EXTRACTED MATERIAL: Begin

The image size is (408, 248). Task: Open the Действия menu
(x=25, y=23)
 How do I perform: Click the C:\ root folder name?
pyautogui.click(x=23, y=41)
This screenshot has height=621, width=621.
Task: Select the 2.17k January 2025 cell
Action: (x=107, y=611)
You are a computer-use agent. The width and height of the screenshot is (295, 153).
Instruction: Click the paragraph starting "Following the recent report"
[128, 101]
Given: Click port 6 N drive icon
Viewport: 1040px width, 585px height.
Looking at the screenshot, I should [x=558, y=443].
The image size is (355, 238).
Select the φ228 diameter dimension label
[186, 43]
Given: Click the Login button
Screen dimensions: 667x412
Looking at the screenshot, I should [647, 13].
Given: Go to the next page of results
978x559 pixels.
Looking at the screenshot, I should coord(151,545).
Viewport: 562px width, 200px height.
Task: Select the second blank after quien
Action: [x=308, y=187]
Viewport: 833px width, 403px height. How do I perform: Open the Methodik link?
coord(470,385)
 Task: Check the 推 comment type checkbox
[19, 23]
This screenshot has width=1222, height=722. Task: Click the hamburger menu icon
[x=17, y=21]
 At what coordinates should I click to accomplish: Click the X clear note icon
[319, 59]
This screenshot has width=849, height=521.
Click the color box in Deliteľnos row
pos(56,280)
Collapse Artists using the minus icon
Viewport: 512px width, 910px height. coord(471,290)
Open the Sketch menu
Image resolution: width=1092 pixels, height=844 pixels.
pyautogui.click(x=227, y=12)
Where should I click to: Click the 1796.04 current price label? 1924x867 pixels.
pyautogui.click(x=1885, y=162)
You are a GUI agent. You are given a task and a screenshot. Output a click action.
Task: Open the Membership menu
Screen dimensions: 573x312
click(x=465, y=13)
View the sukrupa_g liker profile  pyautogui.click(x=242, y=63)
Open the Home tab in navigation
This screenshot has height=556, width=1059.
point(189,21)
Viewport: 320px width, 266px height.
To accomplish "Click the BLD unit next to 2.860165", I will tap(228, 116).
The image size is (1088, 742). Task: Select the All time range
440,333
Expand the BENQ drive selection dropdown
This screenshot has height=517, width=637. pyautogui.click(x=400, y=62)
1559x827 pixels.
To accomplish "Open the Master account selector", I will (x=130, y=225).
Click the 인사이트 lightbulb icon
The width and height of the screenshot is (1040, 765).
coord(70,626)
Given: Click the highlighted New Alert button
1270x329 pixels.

EXTRACTED MATERIAL: End

### TASK ITEM
Every line of the listing above is to be set down again without any change.

### ANSWER TO THIS EXERCISE
The image size is (408, 248). Task: Open the Действия menu
(x=25, y=23)
 How do I perform: Click the C:\ root folder name?
pyautogui.click(x=23, y=41)
This screenshot has height=621, width=621.
Task: Select the 2.17k January 2025 cell
Action: (x=107, y=611)
You are a computer-use agent. The width and height of the screenshot is (295, 153).
Instruction: Click the paragraph starting "Following the recent report"
[128, 101]
Given: Click port 6 N drive icon
Viewport: 1040px width, 585px height.
Looking at the screenshot, I should [x=558, y=443].
The image size is (355, 238).
Select the φ228 diameter dimension label
[186, 43]
Given: Click the Login button
Screen dimensions: 667x412
Looking at the screenshot, I should [647, 13].
Given: Go to the next page of results
978x559 pixels.
Looking at the screenshot, I should coord(151,545).
Viewport: 562px width, 200px height.
Task: Select the second blank after quien
Action: [x=308, y=187]
Viewport: 833px width, 403px height. How do I perform: Open the Methodik link?
coord(470,385)
 Task: Check the 推 comment type checkbox
[19, 23]
This screenshot has width=1222, height=722. Task: Click the hamburger menu icon
[x=17, y=21]
 At what coordinates should I click to accomplish: Click the X clear note icon
[319, 59]
This screenshot has width=849, height=521.
Click the color box in Deliteľnos row
pos(56,280)
Collapse Artists using the minus icon
Viewport: 512px width, 910px height. coord(471,290)
Open the Sketch menu
Image resolution: width=1092 pixels, height=844 pixels.
pyautogui.click(x=227, y=12)
Where should I click to: Click the 1796.04 current price label? 1924x867 pixels.
pyautogui.click(x=1885, y=162)
You are a GUI agent. You are given a task and a screenshot. Output a click action.
Task: Open the Membership menu
Screen dimensions: 573x312
click(x=465, y=13)
View the sukrupa_g liker profile  pyautogui.click(x=242, y=63)
Open the Home tab in navigation
This screenshot has height=556, width=1059.
point(189,21)
Viewport: 320px width, 266px height.
To accomplish "Click the BLD unit next to 2.860165", I will tap(228, 116).
The image size is (1088, 742). Task: Select the All time range
440,333
Expand the BENQ drive selection dropdown
This screenshot has height=517, width=637. pyautogui.click(x=400, y=62)
1559x827 pixels.
To accomplish "Open the Master account selector", I will (x=130, y=225).
Click the 인사이트 lightbulb icon
The width and height of the screenshot is (1040, 765).
coord(70,626)
Given: Click the highlighted New Alert button
1270x329 pixels.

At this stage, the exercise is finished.